This repository holds two optimized implementations of a QC-MDPC code-based KEM. Both versions use algorithms from Chou's QcBits.
Abstract This paper presents a new enhanced version of the QcBits key encapsulation mechanism, which is a constant‐time implementation of the Niederreiter cryptosystem using QC‐MDPC codes. In this version, we updated the implementation parameters to meet the 128‐bit quantum security level, replaced some of the core algorithms to avoid using slower instructions, vectorized the entire code using the AVX‐512 instruction set extension, and applied several other techniques to achieve a competitive performance level. Our implementation takes 928, 259, and 5008 thousand Skylake cycles to perform batch key generation (cost per key), encryption, and uniform decryption, respectively. Comparing with the current state‐of‐the‐art implementation for QC‐MDPC codes, BIKE, our code is 1.9 times faster when decrypting messages.

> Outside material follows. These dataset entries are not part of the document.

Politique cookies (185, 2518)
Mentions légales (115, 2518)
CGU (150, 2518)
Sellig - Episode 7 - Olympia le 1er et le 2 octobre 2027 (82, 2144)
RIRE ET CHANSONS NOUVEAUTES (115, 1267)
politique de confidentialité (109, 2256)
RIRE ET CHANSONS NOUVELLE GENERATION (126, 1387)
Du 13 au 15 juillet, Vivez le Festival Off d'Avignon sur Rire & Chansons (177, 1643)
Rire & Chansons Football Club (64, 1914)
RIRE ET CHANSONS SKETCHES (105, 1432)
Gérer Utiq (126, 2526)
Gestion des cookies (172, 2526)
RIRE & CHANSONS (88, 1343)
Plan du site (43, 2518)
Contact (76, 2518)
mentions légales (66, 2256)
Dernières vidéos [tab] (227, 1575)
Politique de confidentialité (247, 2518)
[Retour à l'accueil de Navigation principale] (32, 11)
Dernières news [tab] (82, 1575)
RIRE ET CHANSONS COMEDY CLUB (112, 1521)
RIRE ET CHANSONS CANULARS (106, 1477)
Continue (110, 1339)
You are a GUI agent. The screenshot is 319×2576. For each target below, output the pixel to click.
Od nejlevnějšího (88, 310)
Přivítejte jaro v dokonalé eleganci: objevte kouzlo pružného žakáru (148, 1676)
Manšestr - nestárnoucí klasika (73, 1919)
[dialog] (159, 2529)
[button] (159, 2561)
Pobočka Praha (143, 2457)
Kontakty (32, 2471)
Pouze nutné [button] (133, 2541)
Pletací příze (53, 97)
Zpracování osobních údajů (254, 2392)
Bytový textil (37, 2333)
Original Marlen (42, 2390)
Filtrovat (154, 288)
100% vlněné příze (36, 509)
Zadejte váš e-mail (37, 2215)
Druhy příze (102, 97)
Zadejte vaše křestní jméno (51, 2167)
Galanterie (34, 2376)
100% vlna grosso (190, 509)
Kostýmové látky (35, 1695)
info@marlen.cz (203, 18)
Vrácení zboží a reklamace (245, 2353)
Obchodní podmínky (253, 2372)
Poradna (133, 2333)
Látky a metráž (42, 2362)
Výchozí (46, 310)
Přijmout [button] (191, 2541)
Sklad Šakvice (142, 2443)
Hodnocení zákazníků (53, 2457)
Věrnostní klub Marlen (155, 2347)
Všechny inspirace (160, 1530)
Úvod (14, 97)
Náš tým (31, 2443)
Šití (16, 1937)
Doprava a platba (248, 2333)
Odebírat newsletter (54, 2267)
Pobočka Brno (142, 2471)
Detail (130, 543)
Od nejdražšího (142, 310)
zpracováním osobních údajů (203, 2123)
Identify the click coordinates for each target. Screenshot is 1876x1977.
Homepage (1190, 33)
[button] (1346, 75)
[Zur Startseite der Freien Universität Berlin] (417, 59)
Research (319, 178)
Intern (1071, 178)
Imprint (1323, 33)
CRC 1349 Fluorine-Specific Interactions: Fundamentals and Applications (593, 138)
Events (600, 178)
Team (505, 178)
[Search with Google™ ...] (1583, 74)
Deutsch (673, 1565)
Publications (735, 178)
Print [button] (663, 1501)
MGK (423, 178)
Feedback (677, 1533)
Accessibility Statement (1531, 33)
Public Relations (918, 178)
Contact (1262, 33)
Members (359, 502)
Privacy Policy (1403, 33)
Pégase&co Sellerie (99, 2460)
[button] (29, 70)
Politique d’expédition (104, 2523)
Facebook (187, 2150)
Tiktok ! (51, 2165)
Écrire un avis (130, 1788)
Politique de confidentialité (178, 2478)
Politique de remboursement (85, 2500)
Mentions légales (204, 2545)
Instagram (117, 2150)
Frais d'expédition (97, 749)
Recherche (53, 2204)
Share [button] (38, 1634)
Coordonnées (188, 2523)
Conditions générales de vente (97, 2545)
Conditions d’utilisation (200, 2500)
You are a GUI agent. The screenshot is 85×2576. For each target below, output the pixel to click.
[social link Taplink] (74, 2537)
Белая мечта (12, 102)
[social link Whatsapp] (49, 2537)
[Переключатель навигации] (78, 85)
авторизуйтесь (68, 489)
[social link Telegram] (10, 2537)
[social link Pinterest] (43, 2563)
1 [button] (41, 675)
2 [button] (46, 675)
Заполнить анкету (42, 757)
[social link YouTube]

Abstract In this work, we optimize the performance of QC-MDPC code-based cryptosystems through the insertion of configurable failure rates in their arithmetic procedures. We present constant time algorithms with a configurable failure rate for multiplication and inversion over binary polynomials, the two most expensive subroutines used in QC-MDPC implementations. Using a failure rate negligible compared to the security level (2^{−128}), our multiplication is 2 times faster than NTL on sparse polynomials and 1.6 times faster than a naive constant-time sparse polynomial multiplication. Our inversion algorithm, based on Wu et al., is 2 times faster than the original algorithm and 12 times faster than Itoh-Tsujii using the same modulus polynomial (x^{32749} − 1). By inserting these algorithms in a version of QcBits at the 128-bit quantum security level, we were able to achieve a speedup of 1.9 on the key generation and up to 1.4 on the decryption time. Comparing with variant 2 of the BIKE suite, which also implements the Niederreiter Cryptosystem using QC-MDPC codes, our final version of QcBits performs the uniform decryption 2.7 times faster.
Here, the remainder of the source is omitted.